Brother Nicholas’s voice rang out imperiously even before he’d reached me. ‘Where is the boy, Prioress Johanne?’
‘If Brengy is not in the stables, he will probably be in the kitchen with his sister, Dye, helping with the goat carcasses. Why? Did you want your horse saddled? Are you planning to leave us like Brother Alban?’
I was aware of Clarice’s gaze upon me, and found myself torn between hoping we were about to be rid of our brother and dread that she had been right: he would try to ride to Buckland and deliver his report in person to Commander John. It was too much to hope that neither Alban nor he would get through to Clerkenwell or Buckland.
‘I’m not looking for the stable lad,’ Nicholas snapped, ‘I visited the infirmary last night, but I didn’t see the blind boy there.’
My stomach churned. Why had he taken it into his head to visit the infirmary? Was it to question Sebastian?
‘It was most thoughtful of you to visit the sick, Brother Nicholas. I am sure that they were much comforted.’
All the time I was talking, I was trying to edge away, though it was difficult: that corner of the yard was not only greasy with blood, dung and the contents of the goats’ stomachs, it was also littered with kegs, pails and the other tools of last night’s butchery.
‘But the boy was not in the infirmary and I wish to question him,’ he repeated firmly.
‘And as I have explained many times, Brother Nicholas, the boy is not able to speak.
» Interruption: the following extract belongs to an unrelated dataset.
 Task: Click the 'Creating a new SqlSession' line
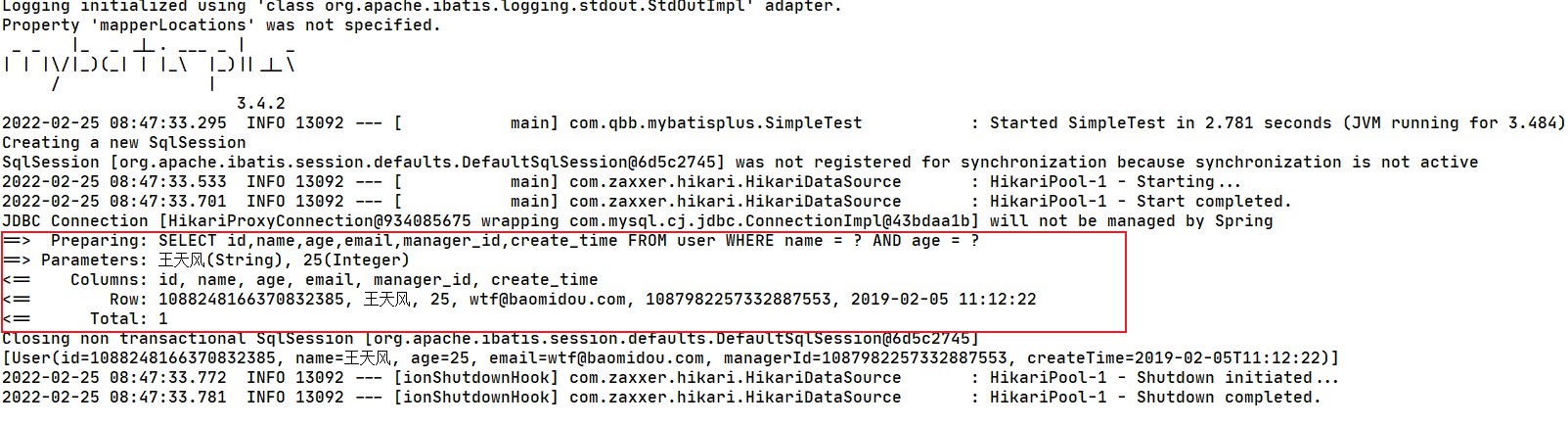coord(123,143)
It is likely he has been dumb from birth, and since he is also blind, we cannot even make gestures to ask him if he is hungry, much less ask him questions.’ This time I pointedly turned away from him and, lifting a pail, moved it out of my path, deliberately setting it between myself and my brother knight. But as I took a pace towards the kitchen, I was startled to feel a hand grasp my arm and heard a gasp of outrage from Clarice. The knight’s fingers dug into my flesh, but I refused to flinch. I stared down at my arm, then up at Nicholas, meeting his gaze full on, determined to say nothing until he had removed his hand. For a long moment, we glared at each other, neither stirring. Then he grudgingly released me, his face flushed, though from his furious expression, it was not with embarrassment.
‘I demand to see the boy, Sister Johanne.’ His voice rang round the courtyard, bouncing from the walls.
‘Prioress Johanne,’ I said. ‘And you may demand all you wish, Brother Nicholas. I will not allow you near that child.’
‘I know who that creature is and I know you have tried to keep me from him since the day he arrived, afraid no doubt that I would discover his real nature. Is that heretic you harbour also a sorcerer? Did he conjure that demon boy? Is that why you whisper with him?’
I tried once more to walk away, fearing that any answer I gave might endanger Sebastian still further, for Nicholas would twist whatever I said. As I turned, I glimpsed several of the sisters and servants gazing at us curiously from doorways and casements. Nicholas was not troubling to keep his voice low – indeed, he seemed determined that the whole priory should hear him.
‘That devil’s spring lies at the heart of all of this,’ he thundered. ‘That’s why you and your coven of sisters seek to stay here, because the well is the source of all the evil and corruption that infest this priory. Is that why the heretic was drawn here, so that he could use its malevolent power for his sorcery? I will see that well of yours destroyed stone by stone and filled with rubble, so that no one can ever enter that place again. And as for the sorcerer who lies in your infirmary, I will finish what the Inquisition started. Do you know the penalty for a pardoned heretic who relapses into his old sin? He is burned on the pyre, Sister Johanne, burned alive.’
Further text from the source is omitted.